PROVIDED TEXT —
::::::

Poster Results Help Session

Nicky Wakim

2025-03-05

Some lab 3 notes

  • Internalization variable only has 5 groups!
    • 1 “Not at all” 2 “Slightly” 3 “Moderately” 4 “Very” 5 “Extremely”
  • Do NOT combine gender indicators back into one variable
    • Need to keep them as separate variables
    • This is bc the indicators are not mutually exclusive - someone can identify as multiple genders
  • Limit your decimal places on regression table outputs!!
  • Please remove unnecessary color in your plots
    • If the information can be easily conveyed with text, use text!
    • If color gives redundant info, do not use!

Some notes

  • I will NOT be counting exact bullet points
    • If it says 2-3, anything less than 4 is okay
    • If it says 5-6, it shouldn’t be 1 and it shouldn’t be >10
  • Do NOT make bullet points really long!
  • I tried the QMD poster, and it is REALLY hard to troubleshoot
    • I highly suggest making your poster in powerpoint!

Background

  • Length: 5-8 bullets
  • Purpose: Introduce the research question and why it is important to study
  • This section is non-technical.
    • By reading just the introduction and conclusion, someone without a technical background should have an idea of what they study was about, why it is important, and what the main results are
  • You may start with your bullets from Lab 1, but you should edit it and make sure it flows into your report well!

::::::

EXERCISE DIRECTIONS — From the poster help session notes, quote verbatim the passage from "Nicky Wakim" up to and including "text, use text!". The lines after this point are separate material and are unrelated to the poster help session notes.

SOURCE INFORMATION —
::::::

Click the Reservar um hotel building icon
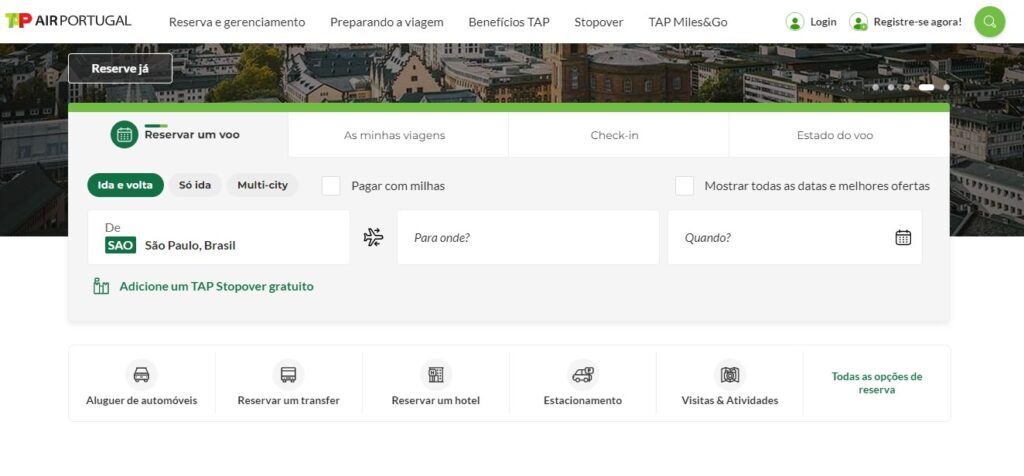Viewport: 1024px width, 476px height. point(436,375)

::::::

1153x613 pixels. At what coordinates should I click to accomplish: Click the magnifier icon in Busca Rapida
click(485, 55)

::::::

ANSWER BOX —
Nicky Wakim

2025-03-05

Some lab 3 notes

  • Internalization variable only has 5 groups!
    • 1 “Not at all” 2 “Slightly” 3 “Moderately” 4 “Very” 5 “Extremely”
  • Do NOT combine gender indicators back into one variable
    • Need to keep them as separate variables
    • This is bc the indicators are not mutually exclusive - someone can identify as multiple genders
  • Limit your decimal places on regression table outputs!!
  • Please remove unnecessary color in your plots
    • If the information can be easily conveyed with text, use text!